German grocer Lidl months away from starting construction on South Philly waterfront
The company hopes to begin work as soon as it completes its purchase of the property east of Christopher Columbus Boulevard, between Reed and Dickinson Streets.
Lidl, the German grocer, could begin work in as soon as five months on its supermarket planned for part of the South Philadelphia site along the Delaware River where a Foxwoods Casino was once proposed, according to a company official.
Sam Kachidza, a Philadelphia-based real estate manager with Lidl’s U.S. unit, said at a meeting of the Pennsport Civic Association on Wednesday that his company hoped to begin work as soon as it completes its purchase of the property, east of Christopher Columbus Boulevard between Reed and Dickinson Streets.
The acquisition is contingent on Lidl’s getting all the permits it needs for the project, which is expected to take five to nine months, he said. Among the permits needed is one that would allow the installation of a traffic light at Columbus Boulevard and Dickinson, which officials deem necessary for the site’s safety, he said.
The traffic light is part of $2 million to $3 million in improvements planned by Lidl, which also include a section of sidewalk for bicycle riders and a pedestrian island midway across Columbus, Kachidza said.
The market planned for the site will have around 36,000 square feet, among Lidl’s largest store formats for the United States. It will be built along Columbus, but access for shoppers will be limited to an entrance away from the sidewalk in the store’s parking lot.
Lidl opened its first U.S. stores in South Carolina, North Carolina, and Virginia in June 2017, and has since been expanding up the Eastern Seaboard. It opened its first — and so far only — Pennsylvania location last month in Ridley Township, Delaware County.
Lidl also is moving forward with its planned store on Butler Street near Aramingo Avenue in Port Richmond, Kachidza said.
Also presenting at the Wednesday night meeting were the developers who had been planning 169 rowhouses on the parcel’s eastern, river-facing half, spanning from Reed to Tasker Street.
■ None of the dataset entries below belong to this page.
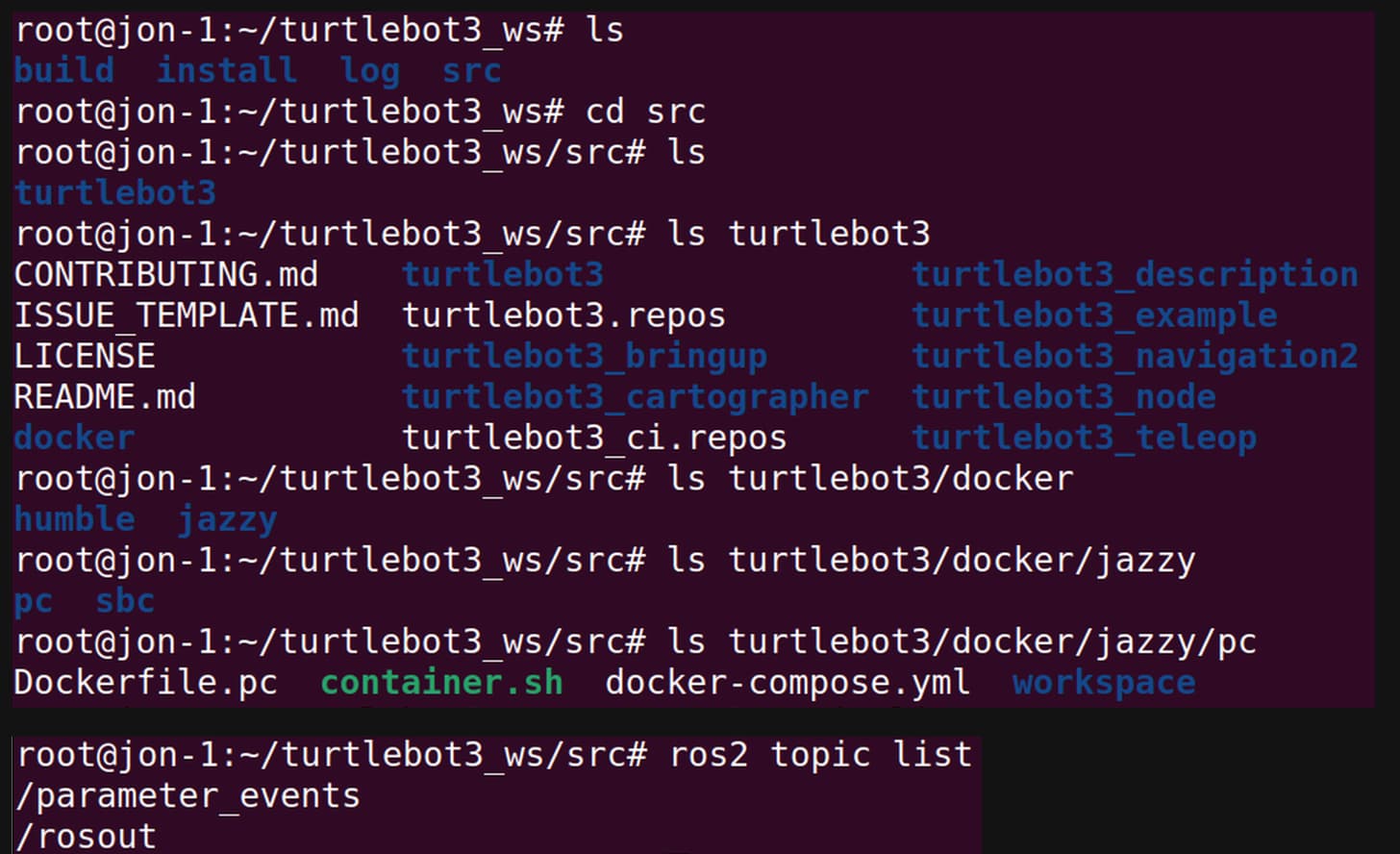The height and width of the screenshot is (854, 1400).
Task: Click the humble directory entry
Action: [74, 520]
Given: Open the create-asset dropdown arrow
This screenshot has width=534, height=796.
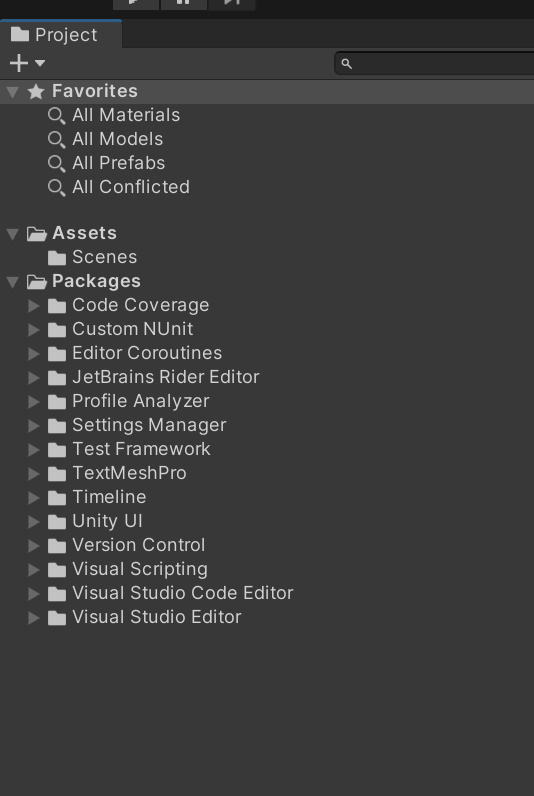Looking at the screenshot, I should 40,63.
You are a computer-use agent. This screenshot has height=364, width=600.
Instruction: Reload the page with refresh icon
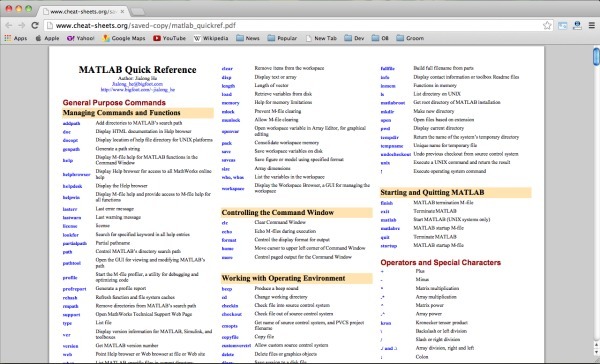tap(35, 26)
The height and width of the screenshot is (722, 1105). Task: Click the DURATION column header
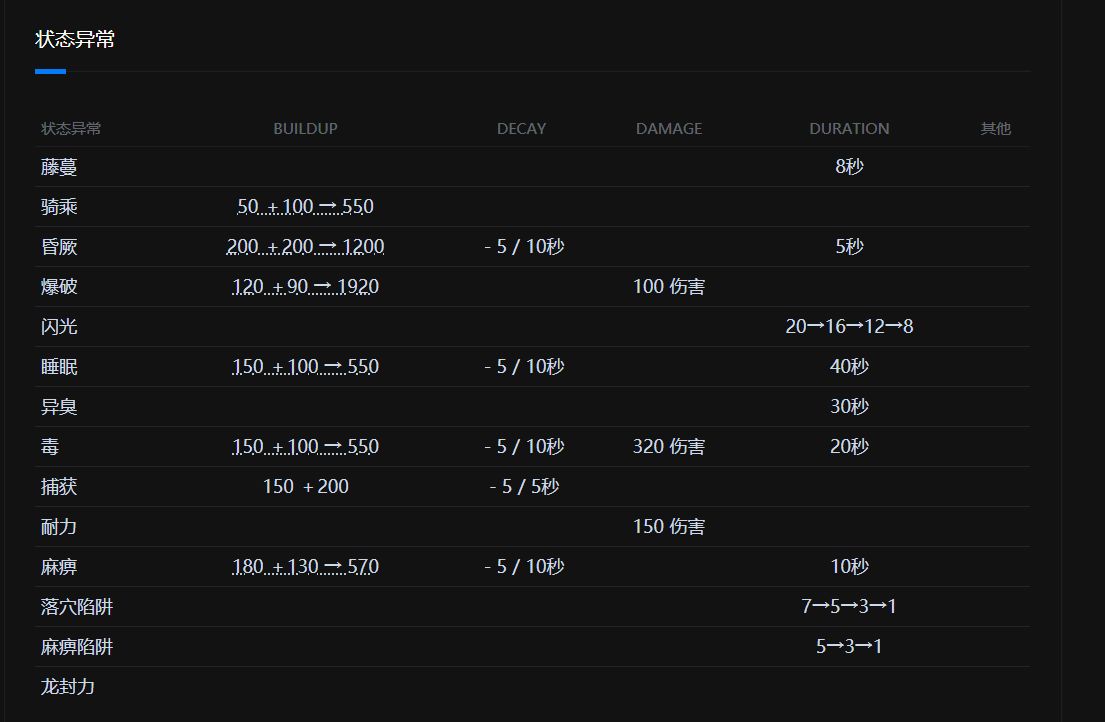pos(849,129)
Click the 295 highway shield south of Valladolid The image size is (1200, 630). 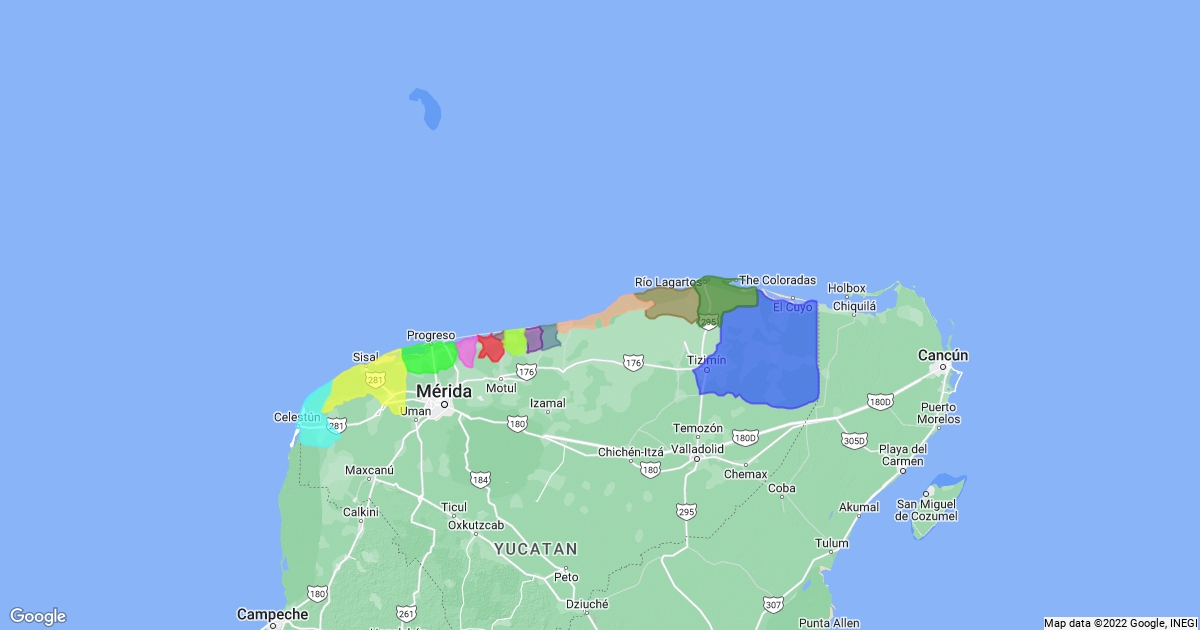[685, 512]
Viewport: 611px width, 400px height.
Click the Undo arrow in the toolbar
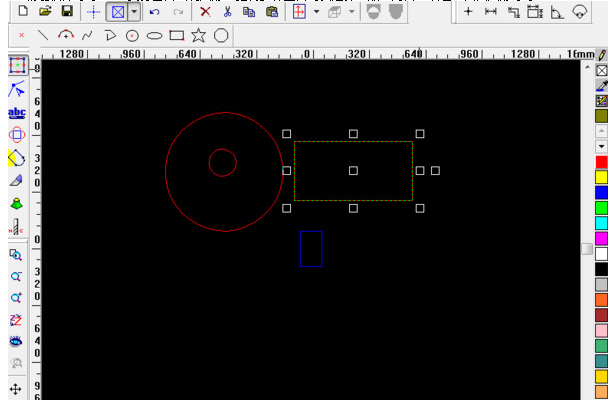click(154, 12)
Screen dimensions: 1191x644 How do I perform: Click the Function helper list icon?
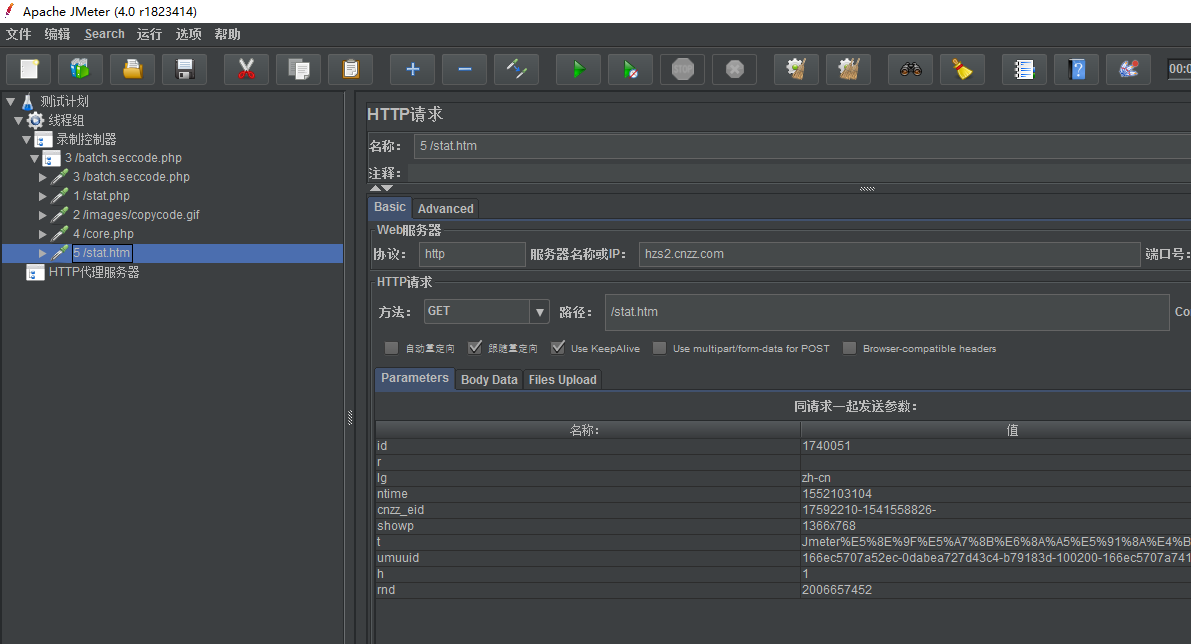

Those plans have been adjusted to entail a pair of horseshoe-shape mid-rise apartment buildings, rather than rowhouses, on the southern section of the development site, between Dickinson and Tasker. The rowhouse plan remains intact for the northern section, between Reed and Dickinson, where 92 of those homes are now planned.
The six- and seven-story apartment buildings, which would face each other across a courtyard, are to hold 300 rental units, with a parking garage in the southern building and retail spaces along Dickinson in the northern building, Zakin said.
The plans also include a waterfront trail that will connect with public walk- and bikeways being built to the north and south by the Delaware River Waterfront Corp., said attorney Hercules Grigos, who is representing developers National Realty Investment Advisors of Secaucus, N.J., and Philadelphia-based U.S. Construction. on the project.